A year ago, I started this petition because many of us believed this issue was about software choice.
It is now clear that the issue is much bigger than software.
McKesson is now requiring independent pharmacists operating under the Medicine Shoppe banner to use a third-party managed app that handles Personal Health Information. That means patient information may be placed into a platform the pharmacist-owner did not independently choose, even while the pharmacist-owner may still remain professionally and legally responsible for privacy, compliance, and the proper stewardship of that information.
That is no longer just a private business issue.
That is a public-interest issue.
Independent pharmacist-owners are not just business operators. They are regulated healthcare professionals trusted with patient safety, privacy, pharmacy operations, and legal compliance.
If the pharmacist-owner remains responsible for the privacy, security, and lawful handling of patient information, but McKesson is directing the use of a third-party system they did not freely choose, then a serious public question arises:
How can responsibility stay with the pharmacist-owner if meaningful control over the systems handling PHI is being pushed elsewhere?
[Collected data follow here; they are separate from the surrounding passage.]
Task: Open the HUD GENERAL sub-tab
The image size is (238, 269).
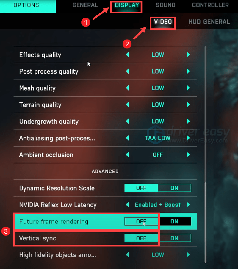Action: pyautogui.click(x=209, y=22)

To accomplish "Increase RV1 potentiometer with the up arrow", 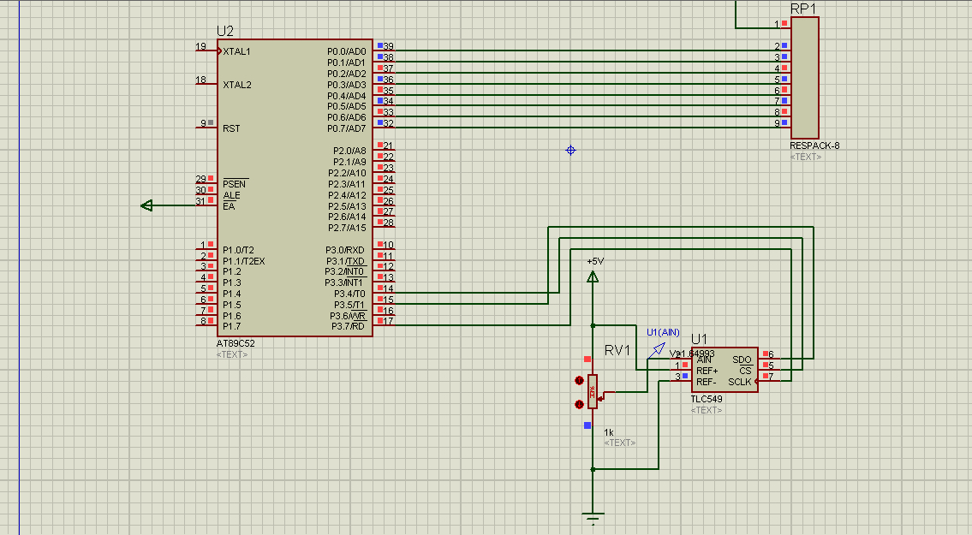I will point(579,380).
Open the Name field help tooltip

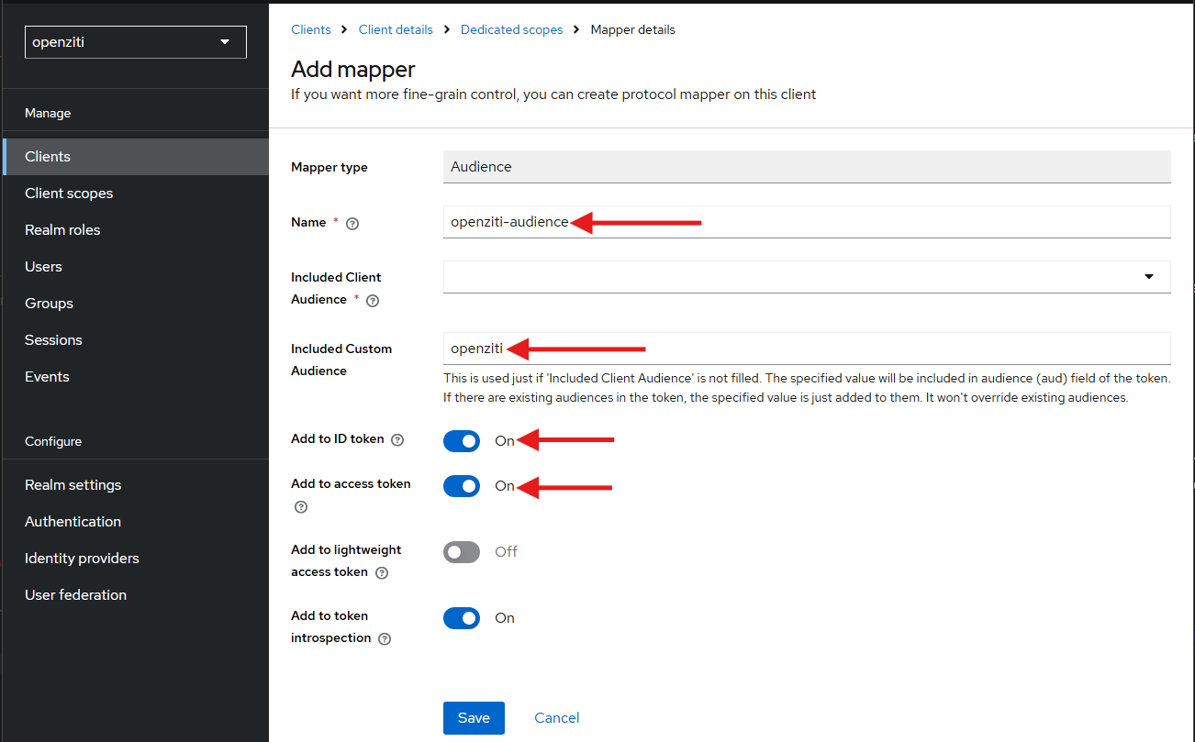click(352, 223)
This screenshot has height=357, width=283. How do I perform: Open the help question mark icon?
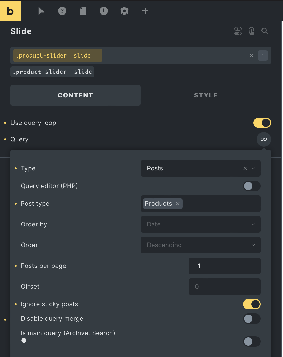pyautogui.click(x=62, y=11)
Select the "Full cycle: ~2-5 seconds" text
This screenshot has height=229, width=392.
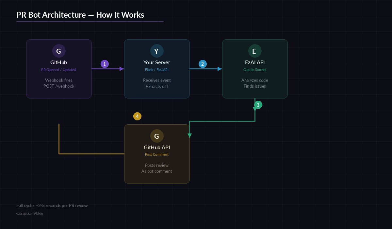[x=52, y=205]
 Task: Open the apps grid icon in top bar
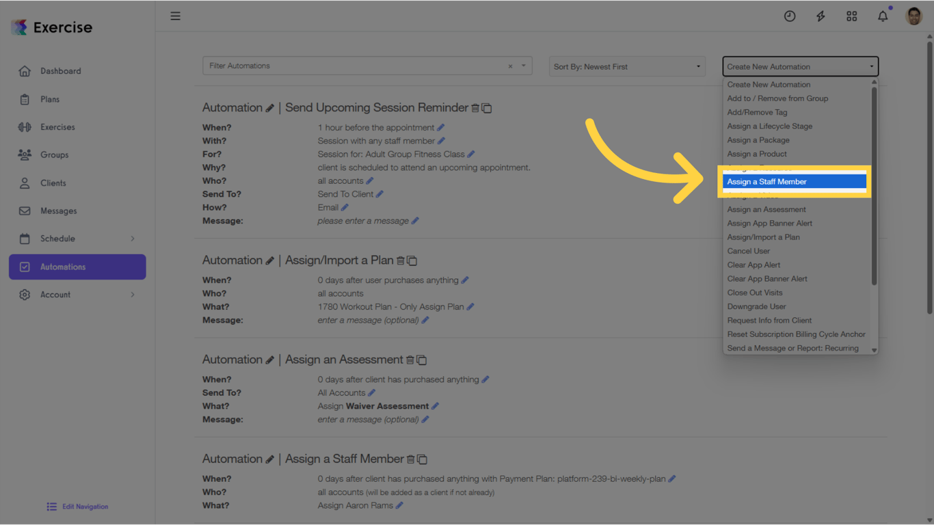pyautogui.click(x=851, y=16)
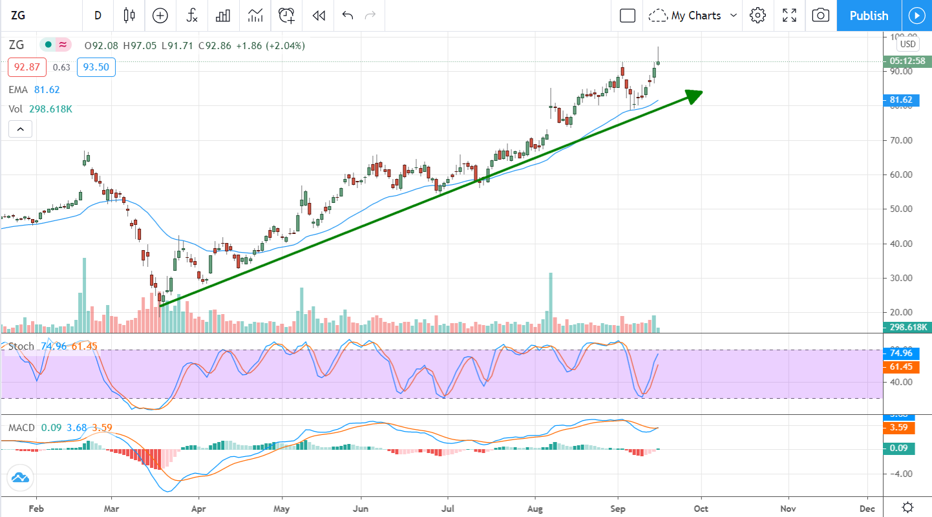
Task: Open indicator templates icon
Action: click(255, 16)
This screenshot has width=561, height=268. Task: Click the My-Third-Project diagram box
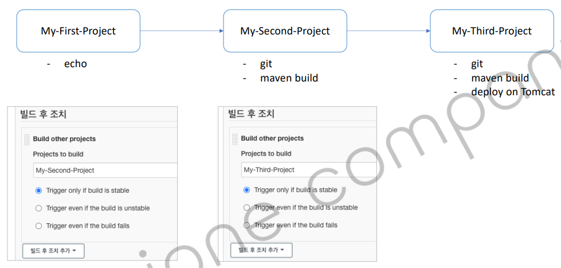491,31
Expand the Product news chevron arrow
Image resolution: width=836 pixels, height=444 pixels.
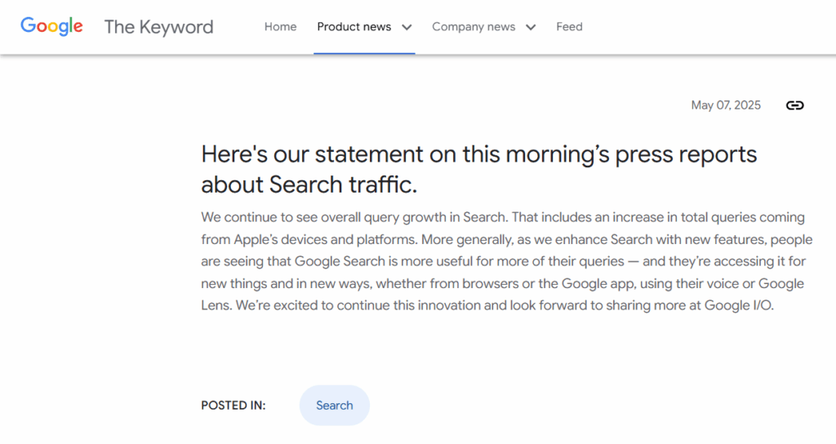pos(407,27)
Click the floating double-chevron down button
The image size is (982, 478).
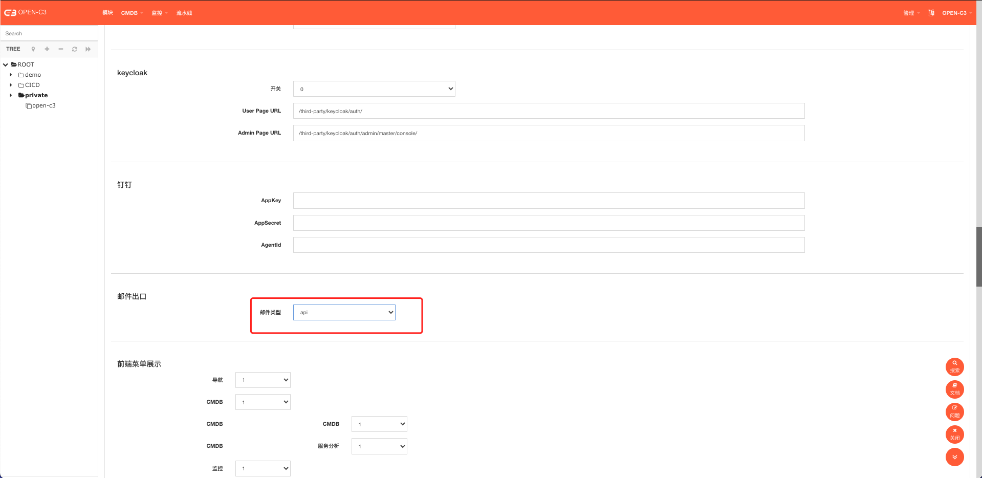954,457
This is not about opposing technology.
It is about accountability.
Patients trust pharmacies with some of their most sensitive personal information. That trust should not be weakened by mandatory third-party systems without transparency, legal clarity, and proper public scrutiny.
If pharmacist-owners remain legally and professionally responsible for patient information, then that responsibility should remain meaningfully connected to control over the systems that handle it.
That is why this issue matters.
That is why McKesson’s decision deserves scrutiny.
And that is why this petition remains necessary.